**What to work on**
Find the lines of data that contain the string "screenshot", then list them.
#### Source records ####
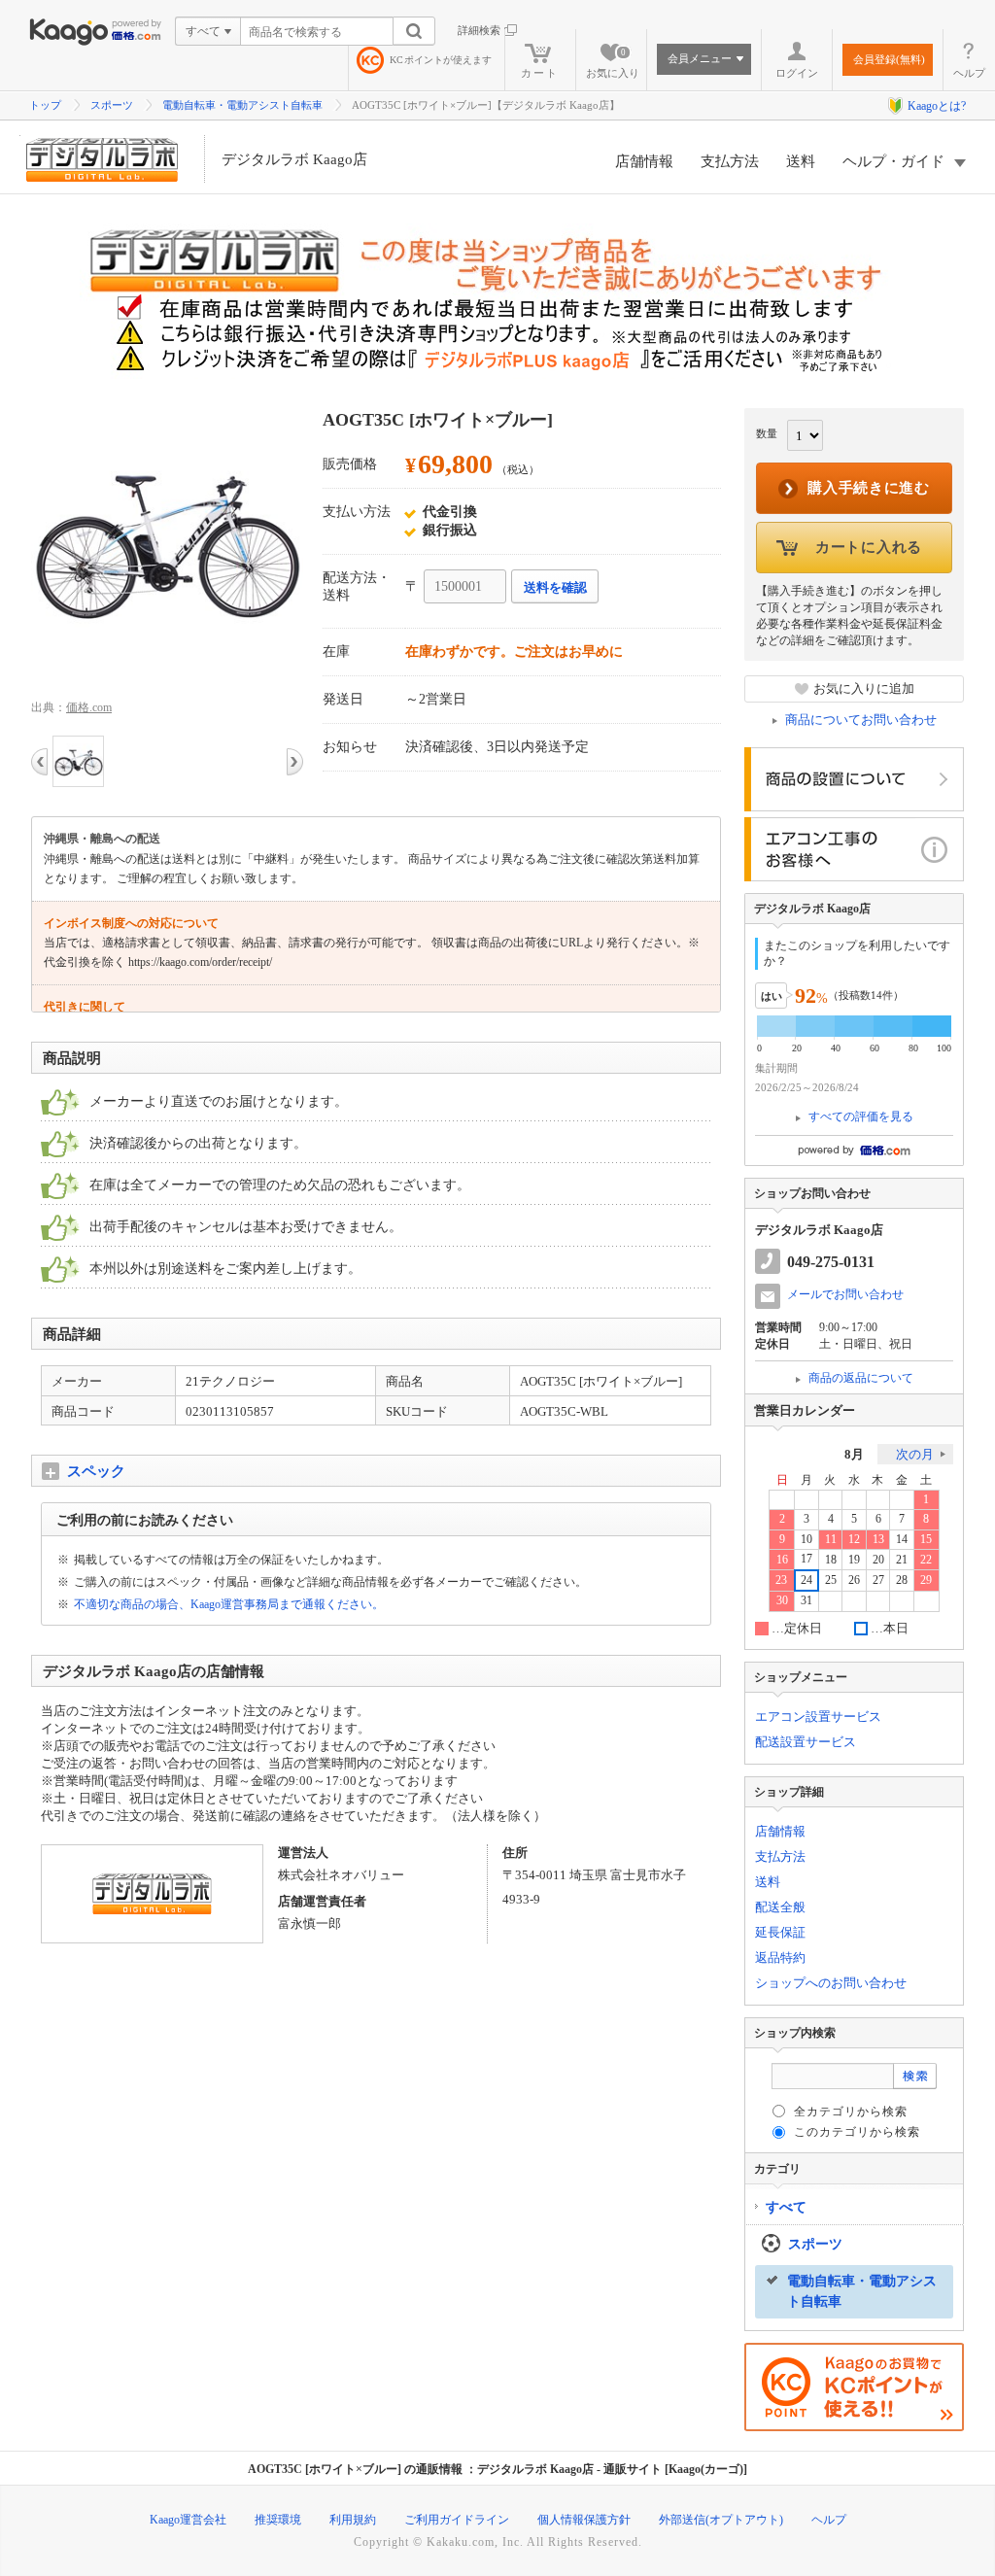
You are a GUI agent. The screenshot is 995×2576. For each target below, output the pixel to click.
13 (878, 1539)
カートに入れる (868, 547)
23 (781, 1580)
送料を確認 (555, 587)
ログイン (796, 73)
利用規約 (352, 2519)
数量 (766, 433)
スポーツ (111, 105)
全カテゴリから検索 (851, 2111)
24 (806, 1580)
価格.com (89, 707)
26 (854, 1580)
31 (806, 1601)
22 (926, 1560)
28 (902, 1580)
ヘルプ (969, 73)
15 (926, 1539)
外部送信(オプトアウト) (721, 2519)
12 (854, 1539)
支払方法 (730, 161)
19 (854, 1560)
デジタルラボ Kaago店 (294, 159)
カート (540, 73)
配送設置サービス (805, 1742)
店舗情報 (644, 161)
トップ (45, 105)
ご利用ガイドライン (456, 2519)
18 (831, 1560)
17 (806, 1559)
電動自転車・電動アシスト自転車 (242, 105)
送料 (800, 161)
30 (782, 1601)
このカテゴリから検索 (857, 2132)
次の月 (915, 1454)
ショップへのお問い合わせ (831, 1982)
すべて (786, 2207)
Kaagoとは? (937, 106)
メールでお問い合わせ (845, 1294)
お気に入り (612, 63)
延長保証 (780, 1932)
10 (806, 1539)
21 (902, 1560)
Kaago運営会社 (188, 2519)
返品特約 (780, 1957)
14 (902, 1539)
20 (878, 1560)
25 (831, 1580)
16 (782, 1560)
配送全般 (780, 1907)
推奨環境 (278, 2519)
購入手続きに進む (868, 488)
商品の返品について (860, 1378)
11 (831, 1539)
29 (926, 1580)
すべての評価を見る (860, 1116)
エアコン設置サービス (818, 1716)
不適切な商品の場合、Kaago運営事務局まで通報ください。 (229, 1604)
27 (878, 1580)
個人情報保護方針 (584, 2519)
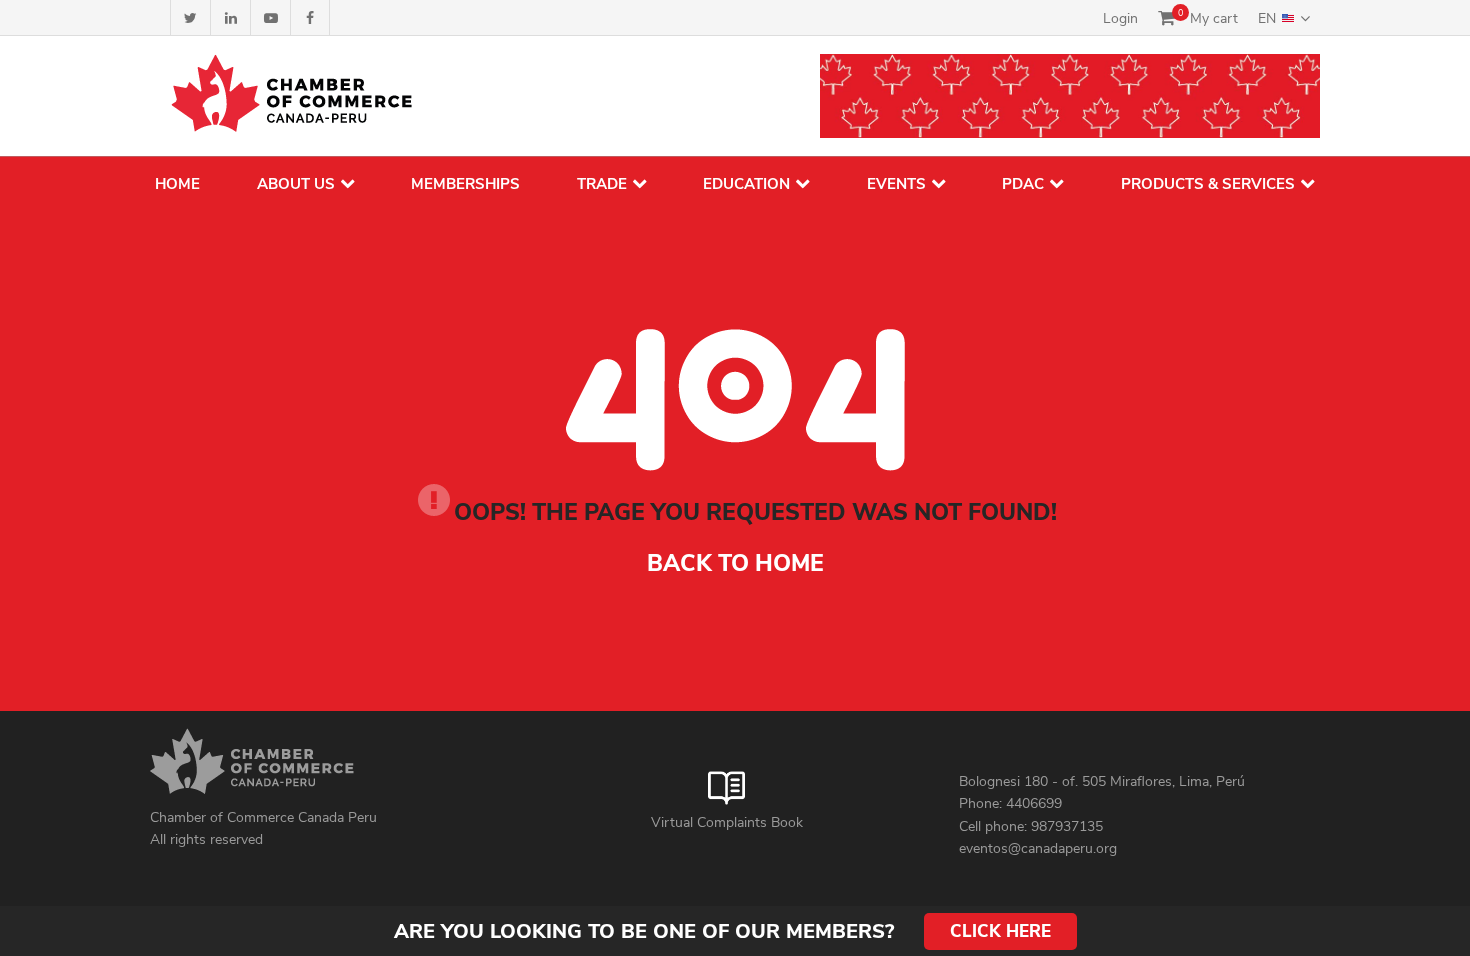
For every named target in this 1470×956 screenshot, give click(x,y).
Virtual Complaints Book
####
**Problem solution**
You are a GUI agent. The screenshot is 995×2576. For each target below, output the pixel to click.
For every named target in this 1470×956 screenshot, give click(x,y).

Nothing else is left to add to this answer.